The Mercury's version is not merely competent, but good.  Absent Friends is a play in real time about a man who has tragically lost his fiancee in an accident, who is invited to tea with a group of old friends who haven't seen him for a while and never met his fiancee, but think they ought to be supportive.  This is a classic Ayckbourn set-up, with a group of people whose relationships are already strained or simply in the past, a major taboo subject (death), and an outsider (the bereaved and out of touch former member of the group) to tip things into motion.  They move.  It would spoil it to say how, but it is a deliciously funny, minutely observed play, and the cast do it justice.  The set, a 1974 domestic interior, is a masterpiece, from the furniture down to the tiniest details like the pair of wooden gazelle on the fitted modular shelves, and the two stereo speakers at different heights.  And the spider plants.  It was uncanny, like being there (and being in 1974 was quite bad enough the first time round).

Ayckbourn writes cruel plays.  I've thought so before.  There is some knockabout comedy, and there are some brilliant bits of dialogue as people say the things that they shouldn't, or that are madly inappropriate given circumstances they don't know about but that the audience does.  It isn't fluffy, though.  Absent Friends was first performed in 1974, the same year as Porridge first appeared on TV, but is far nastier than Porridge's gentle, compassionate humour.

There were a few empty seats last night, but the auditorium was pretty full.  I originally tried to book for Tuesday, just because Tuesdays are slightly cheaper than Wednesdays, but was late getting round to it, as the Mercury spring brochure is yet another piece of mail that never reached us.  By the time I thought it must be out by now and looked at the website, Tuesday was almost a sell-out.  The Colchester audience likes its acid comedy.
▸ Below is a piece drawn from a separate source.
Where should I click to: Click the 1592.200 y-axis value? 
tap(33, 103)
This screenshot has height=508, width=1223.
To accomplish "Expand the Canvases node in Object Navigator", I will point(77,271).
Absent Friends is a good choice for the Mercury in that regard, and because it is a six hander with only one set, and so comparatively economical to stage.  It's a tough choice for regional theatre directors in these difficult times for the arts.  Put on too many plays that are perceived as middle-brow, middle class humour and you risk losing your Arts Council funding like Exeter's Northcott did, even if they do delight the local audience and fill the house.  Put on too many modern-dress re-creations of Greek myths intended to challenge us and tick the funding boxes and you risk playing to empty seats.  The Mercury's production of Iph featured in Charles Spencer's list in the Telegraph of the top ten worst plays of the year a few years ago, and we didn't go to see it, even though the Mercury did write to us offering us free programmes and ice-cream if only we'd give it a go.  Sorry, but we know what we like, we provincials.  I'm rather hoping that in the current climate they will play it a bit safe, and we might get some JB Priestley, or a Tom Stoppard revival.

Regrettably, the next company production is by Arnold Wesker, and after being bored out of my skin at the National Theatre some years ago by a play of his about national service, that had practically no plot and not much to commend the dialogue, I'm not inclined to risk it.  I'm more of a natural theatre-goer than the Systems Administrator, so the deal is that I try to choose things we'll both like, and the SA puts up with the duds with a good grace provided the long term aggregate experience remains positive.  Absent Friends was a big plus in the theatre-going enjoyment account.  We're planning to try Dancing at Lughnasa in the summer, and while I hope that will be another positive, it might require the SA to draw on accumulated reserves of goodwill, so I'm not chancing my luck with Arnold Wesker.